----- TESTO MOSTRATO

Pedofilia, anche la Chiesa Protestante Unita confessa i suoi crimini: "Pastori sposati abusavano dei bambini"
di Davide Romano
Vi fu un tempo in cui i protestanti
francesi guardavano con distaccata superiorità agli scandali della Chiesa
cattolica. "È il celibato", mormoravano nei loro templi. "È la
struttura gerarchica vaticana". Poi è arrivata la lettera di Catherine.
Ottantun anni, una vita passata a
nascondere il suo segreto, Catherine (nome di fantasia) ha scritto quest'estate
alla redazione di Réforme, il
giornale protestante francese. Ha raccontato di quando, bambina, fu abusata da
un pastore riformato. Non un giovane
focoso, non un celibe represso, ma un pastore in pensione, sposato, padre di quattro figli e nonno. Per sessant'anni ha
sepolto quel trauma, emerso solo quando suo figlio si è tolto la vita. "Ho
continuato ad andare avanti nella vita senza pormi domande", ha scritto,
"senza sapere da dove venisse il mio disagio".

----------

- _SFIDE_:
a) Rispondi alle seguenti domande sull'articolo sulla Chiesa Protestante Unita.
(i) A quale giornale ha scritto Catherine?
(ii) Quanti anni ha Catherine?
(iii) Quanti figli aveva il pastore in pensione?
b) Riprendi l'articolo sulla Chiesa Protestante Unita dal punto in cui si ferma e continualo.

----- MATERIALE

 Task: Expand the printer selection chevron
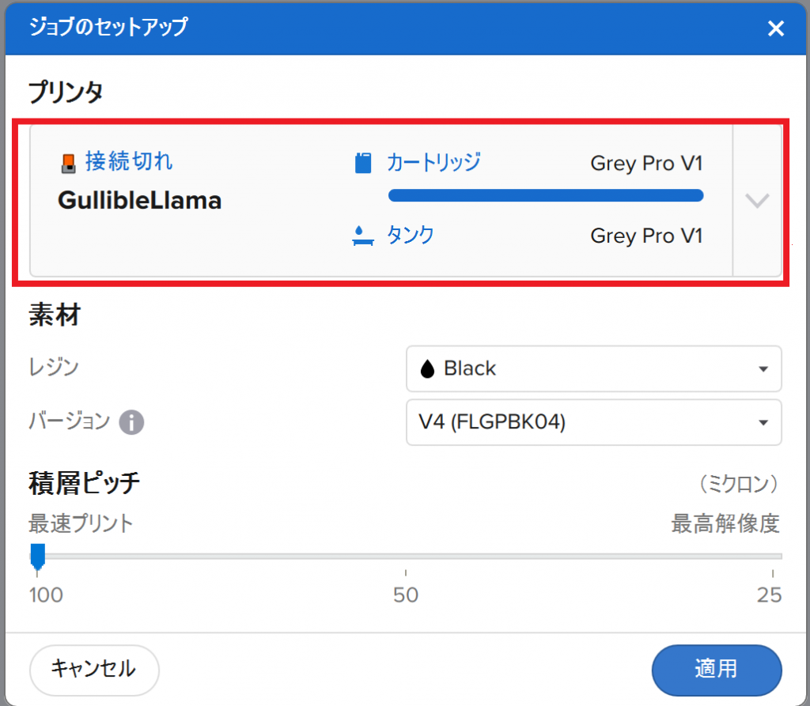(757, 200)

----------

- _RISPOSTE PER ESERCIZIO_:
a)
(i) Réforme
(ii) Ottantun anni
(iii) Quattro

b)
La Chiesa protestante unita di Francia (EPUdF) ha dovuto ammettere che
il caso di Catherine non era isolato. Con un gesto che ricorda la confessione
pubblica tanto cara ai riformatori del XVI secolo, ha deciso di aderire alla
Commissione di riconoscimento e riparazione (Crr). Un organismo nato, ironia
della sorte, proprio per gestire gli scandali della Chiesa cattolica.
"Due anni fa", racconta Emmanuelle Seyboldt, presidente del
consiglio nazionale della Chiesa
Protestante Unita di Francia, "abbiamo creato una cellula di ascolto
professionale e indipendente". Ma non bastava. Le vittime di abusi di
venti, trent'anni fa chiedevano qualcosa di più del semplice ascolto. La Chiesa
ha stanziato fino a 60.000 euro per ogni vittima. Non un risarcimento - come si
può risarcire una vita spezzata? - ma un riconoscimento simbolico del danno subito,
qualcuno mormora anche troppo simbolico.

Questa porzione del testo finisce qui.